What this task involves = Can you continue the passage on divorce guilt and overcompensating for a child, picking up after its final sentence?

Text passage =

= = = = =

Does guilt from breaking up your child’s family make you feel like you have to overcompensate? I think this happens to both custodial and non custodial parents. We all love our children so much we can’t help be feel like we need to make it up to them that their lives are not perfect.

When I first got divorced I found myself taking Hailey out to eat at her favorite places, going to movies, buying her things that she really didn’t need. All to try to make things better. My poor, poor little girl, coming from a broken home, not getting to see her Daddy every day. I chose the divorce, yes there were many contributing factors but ultimately I’m the one who said “I want a divorce.” I moved out, I took Hailey away from her Dad. Even though it was the best thing for everyone involved there were still many times when I felt I should have just stuck it out until she was eighteen.

I beat myself up for so long that finally I just had to stop. I was making myself sick with guilt and I wasn’t doing Hailey any favors either. Once I took a good hard look at why I got divorced and what I would have taught my daughter had I stayed I was able to stop kicking myself. Children learn what they live, little girls grow up to marry men very much like their fathers, this is not always a good thing. The worst thing I can imagine is for my daughter to be trapped in the same kind of marriage her parents had.

= = = = =

Recorded data =

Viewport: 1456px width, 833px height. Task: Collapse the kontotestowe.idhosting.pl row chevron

= = = = =

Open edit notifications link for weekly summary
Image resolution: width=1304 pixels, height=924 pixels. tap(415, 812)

= = = = =

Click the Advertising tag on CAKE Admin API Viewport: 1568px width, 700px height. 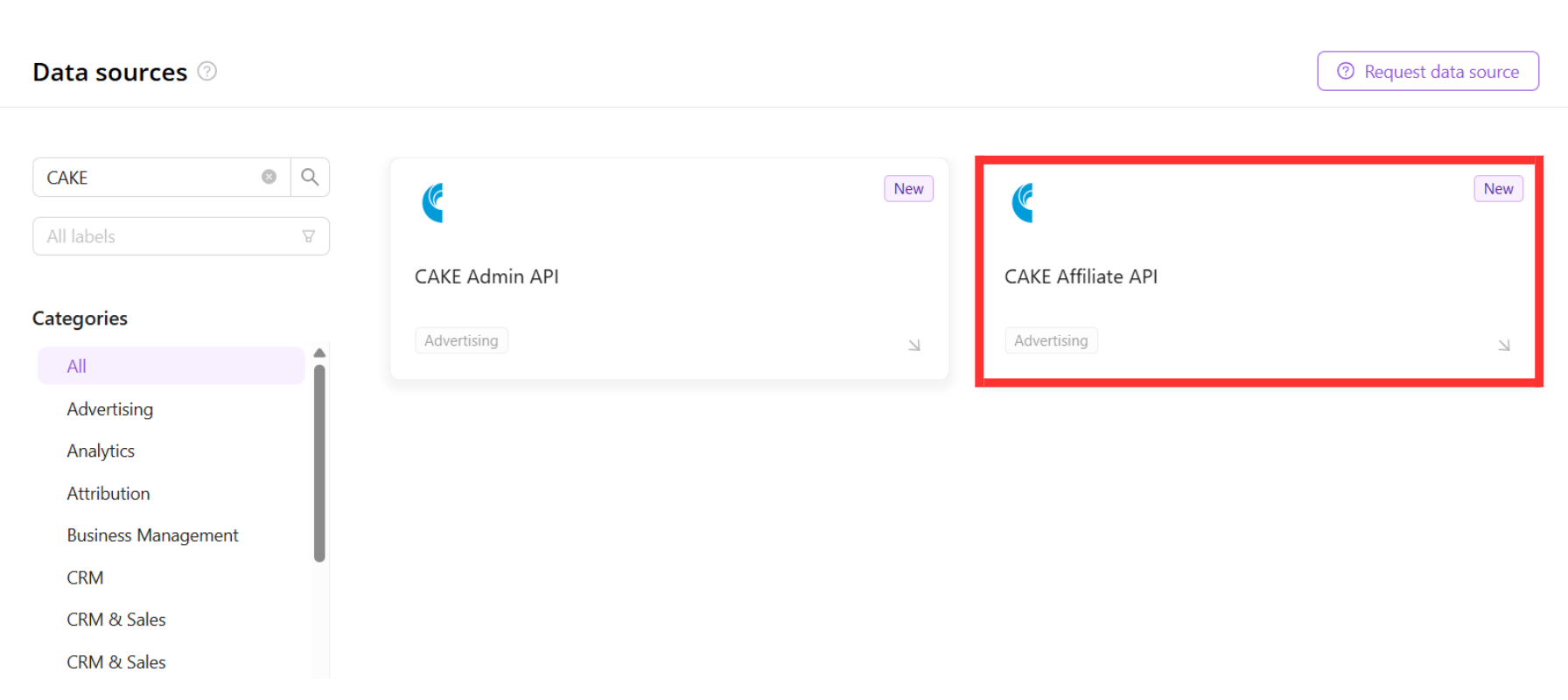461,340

= = = = =

Final result =
I left, and I have to accept responsibility for that and move on. I realized that by living with all this guilt I was teaching Hailey that I didn’t trust my own decisions, that maybe, I had no idea what I was doing. That was not the message I wanted to send to my child. In a perfect world we would all live happily ever after. This is not a perfect world and when we make a mistake we have to be strong enough to take responsibility and do what we can to fix it. That is what I did with my divorce. I hope to teach my daughter to be strong, to stand on her own two feet and to make better choices. Only time will tell if I’ve given her the skills she needs to be happy and successful and if I’ve done enough to minimize the scars from the divorce. Whatever happens, I did the right thing, for me, and for Hailey.